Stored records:
# # #

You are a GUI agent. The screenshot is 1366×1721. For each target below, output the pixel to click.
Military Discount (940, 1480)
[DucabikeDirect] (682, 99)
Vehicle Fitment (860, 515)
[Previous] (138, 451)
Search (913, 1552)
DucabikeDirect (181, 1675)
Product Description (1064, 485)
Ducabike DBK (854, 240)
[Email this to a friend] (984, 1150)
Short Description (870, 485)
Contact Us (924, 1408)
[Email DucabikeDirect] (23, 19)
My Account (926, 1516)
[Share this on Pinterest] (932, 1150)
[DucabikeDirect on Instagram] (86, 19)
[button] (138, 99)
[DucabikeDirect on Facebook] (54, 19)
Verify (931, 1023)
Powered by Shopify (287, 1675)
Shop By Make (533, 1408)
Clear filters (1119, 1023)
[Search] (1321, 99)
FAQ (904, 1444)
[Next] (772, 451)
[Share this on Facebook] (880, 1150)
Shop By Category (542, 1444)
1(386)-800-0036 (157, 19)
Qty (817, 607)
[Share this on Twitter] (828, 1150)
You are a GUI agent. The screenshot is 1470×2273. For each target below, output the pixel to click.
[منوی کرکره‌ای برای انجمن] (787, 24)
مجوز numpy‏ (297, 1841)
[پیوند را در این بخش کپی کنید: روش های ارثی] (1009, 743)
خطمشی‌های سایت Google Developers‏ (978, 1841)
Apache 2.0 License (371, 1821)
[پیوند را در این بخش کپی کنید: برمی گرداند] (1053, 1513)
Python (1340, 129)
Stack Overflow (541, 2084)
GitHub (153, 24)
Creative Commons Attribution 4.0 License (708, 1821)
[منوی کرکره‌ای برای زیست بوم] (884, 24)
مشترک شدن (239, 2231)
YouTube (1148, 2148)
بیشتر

# # #

Copy all lines above containing the string "License".

Apache 2.0 License (371, 1821)
Creative Commons Attribution 4.0 License (708, 1821)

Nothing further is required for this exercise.